$e^{ix}=\cos(x)+i\sin(x)$
$Ae^{4ix}=A(\cos(4x)+i\sin(4x))$
$Be^{-4ix}=B(-\cos(4x)-i\sin(4x))$
What am I doing wrong?
I am trying to find the complimentary function of $\frac{d^2y}{dx^2} +16y=8cos(4x)$
C.F: $x^2+16=0$
$x=4i$ and $x=-4i$
$$Ae^{4ix}+Be^{-4ix}$$
$\phi\pm\beta i$
$$\Rightarrow e^{\phi x}(Asin\beta x+Bcos\beta x) $$
On
Well in the third line the negative sign should actually be part of the argument of the trigonometric functions but in answer to the larger question, I would say that the A and B on the left hand side are not the same as the A and B on the right hand side but rather two new complex constants (that will depend on the old A and B). This is a bit sloppy notation but some people do it.

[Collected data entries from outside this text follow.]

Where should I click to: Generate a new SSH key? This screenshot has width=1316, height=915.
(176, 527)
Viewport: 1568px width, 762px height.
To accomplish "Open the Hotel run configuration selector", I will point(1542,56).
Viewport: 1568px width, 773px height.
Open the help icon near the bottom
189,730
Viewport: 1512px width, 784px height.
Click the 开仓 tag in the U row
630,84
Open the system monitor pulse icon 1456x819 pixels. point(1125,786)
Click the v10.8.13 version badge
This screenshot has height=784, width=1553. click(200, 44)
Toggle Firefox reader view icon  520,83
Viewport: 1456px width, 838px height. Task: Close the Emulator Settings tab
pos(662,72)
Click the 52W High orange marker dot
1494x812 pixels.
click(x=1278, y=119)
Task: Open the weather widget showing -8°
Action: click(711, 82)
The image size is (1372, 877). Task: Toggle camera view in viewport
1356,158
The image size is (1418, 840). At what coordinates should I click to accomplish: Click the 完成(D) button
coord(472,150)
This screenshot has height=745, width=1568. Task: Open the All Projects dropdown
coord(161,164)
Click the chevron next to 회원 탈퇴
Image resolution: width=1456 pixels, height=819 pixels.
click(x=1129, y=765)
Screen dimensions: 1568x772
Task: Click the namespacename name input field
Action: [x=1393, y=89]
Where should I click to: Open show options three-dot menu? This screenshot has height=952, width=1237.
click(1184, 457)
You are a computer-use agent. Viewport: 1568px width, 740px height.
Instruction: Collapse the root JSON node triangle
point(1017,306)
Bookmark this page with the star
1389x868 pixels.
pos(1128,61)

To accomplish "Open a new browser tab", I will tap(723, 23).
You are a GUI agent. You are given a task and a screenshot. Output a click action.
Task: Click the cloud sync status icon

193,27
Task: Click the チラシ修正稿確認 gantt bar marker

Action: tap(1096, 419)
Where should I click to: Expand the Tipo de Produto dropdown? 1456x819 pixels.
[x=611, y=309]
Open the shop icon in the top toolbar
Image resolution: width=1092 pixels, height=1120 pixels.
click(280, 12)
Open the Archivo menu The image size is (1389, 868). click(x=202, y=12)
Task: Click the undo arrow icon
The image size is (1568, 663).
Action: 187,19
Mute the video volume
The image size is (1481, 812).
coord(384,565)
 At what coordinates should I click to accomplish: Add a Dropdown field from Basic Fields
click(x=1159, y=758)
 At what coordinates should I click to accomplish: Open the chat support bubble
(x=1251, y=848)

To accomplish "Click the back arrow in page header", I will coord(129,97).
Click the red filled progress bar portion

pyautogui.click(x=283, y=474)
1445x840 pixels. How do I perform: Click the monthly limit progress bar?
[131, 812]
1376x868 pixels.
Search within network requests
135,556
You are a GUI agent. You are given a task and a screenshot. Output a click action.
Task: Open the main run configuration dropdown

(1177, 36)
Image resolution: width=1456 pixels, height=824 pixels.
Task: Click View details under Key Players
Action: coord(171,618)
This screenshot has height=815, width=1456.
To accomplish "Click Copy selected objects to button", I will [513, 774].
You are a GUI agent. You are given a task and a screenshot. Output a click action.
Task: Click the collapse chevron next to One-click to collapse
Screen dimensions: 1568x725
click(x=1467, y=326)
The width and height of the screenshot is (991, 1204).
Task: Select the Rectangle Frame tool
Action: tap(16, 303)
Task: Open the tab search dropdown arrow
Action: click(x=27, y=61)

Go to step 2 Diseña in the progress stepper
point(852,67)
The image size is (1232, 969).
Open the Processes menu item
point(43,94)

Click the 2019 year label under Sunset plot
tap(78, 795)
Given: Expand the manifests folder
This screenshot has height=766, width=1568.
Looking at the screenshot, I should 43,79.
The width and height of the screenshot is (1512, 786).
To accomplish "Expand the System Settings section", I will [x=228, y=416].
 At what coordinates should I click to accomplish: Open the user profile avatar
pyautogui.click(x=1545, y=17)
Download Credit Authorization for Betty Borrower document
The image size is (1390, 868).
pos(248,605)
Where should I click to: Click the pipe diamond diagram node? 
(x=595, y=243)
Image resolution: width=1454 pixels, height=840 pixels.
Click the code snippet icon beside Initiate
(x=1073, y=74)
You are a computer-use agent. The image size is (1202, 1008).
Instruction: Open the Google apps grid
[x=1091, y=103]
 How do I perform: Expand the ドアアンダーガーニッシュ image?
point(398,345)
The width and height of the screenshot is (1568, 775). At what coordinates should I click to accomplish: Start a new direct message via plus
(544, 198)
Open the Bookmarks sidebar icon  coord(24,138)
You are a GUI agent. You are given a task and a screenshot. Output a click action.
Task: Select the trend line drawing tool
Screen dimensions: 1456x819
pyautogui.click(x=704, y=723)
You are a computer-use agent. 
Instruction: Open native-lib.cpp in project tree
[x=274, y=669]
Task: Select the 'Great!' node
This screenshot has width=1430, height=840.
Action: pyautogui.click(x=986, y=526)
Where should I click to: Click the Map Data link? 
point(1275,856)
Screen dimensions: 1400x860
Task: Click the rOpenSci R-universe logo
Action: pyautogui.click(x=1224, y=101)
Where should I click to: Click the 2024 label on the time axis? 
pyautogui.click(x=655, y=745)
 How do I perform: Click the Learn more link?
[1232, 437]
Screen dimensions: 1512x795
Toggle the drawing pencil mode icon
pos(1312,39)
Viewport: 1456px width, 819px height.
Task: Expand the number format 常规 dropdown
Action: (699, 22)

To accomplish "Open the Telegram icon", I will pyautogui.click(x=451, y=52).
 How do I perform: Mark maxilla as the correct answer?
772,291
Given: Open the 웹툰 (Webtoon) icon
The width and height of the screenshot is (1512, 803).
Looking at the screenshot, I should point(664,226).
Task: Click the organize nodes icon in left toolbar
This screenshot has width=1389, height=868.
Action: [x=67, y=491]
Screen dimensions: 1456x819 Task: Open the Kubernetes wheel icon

You should get $Be^{-4ix}=B(\cos(-4x)+i\sin(-4x))=B(\cos(4x)-i\sin(4x))$ since $\cos(-a)=\cos a$ and $\sin(-a)=-\sin a$.
By adding
$Ae^{4ix}=A(\cos(4x)+i\sin(4x))$ and
$Be^{-4ix}=B(\cos(4x)-i\sin(4x))$ you get $$Ae^{4ix}+Be^{-4ix}=(A+B)\cos(4x)+i(A-B)\sin(4x).$$
EDIT: (Now that you have added that you were asking because solving a differential equation.)
We have expressed $Ae^{4ix}+Be^{-4ix}$ in the form $C\cos 4x+D\sin 4x$. Notice that we can get arbitrary $C,D\in\mathbb C$ (by choosing appropriate $A$, $B$.) So we have $y(x)=C\cos 4x+D\sin 4x$ as a general solution of $y''+16y=0$.
EDIT 2: To be more precise: For any given $C$, $D$ we can find $A$ and $B$ such that $A+B=C$, $i(A-B)=D$ by solving the system of two linear equations. Namely we get $B=(C+iD)/2$ and $A=(C-iD)/2$.
Basically the thing I am trying to get is explained in different words in kahen's comment.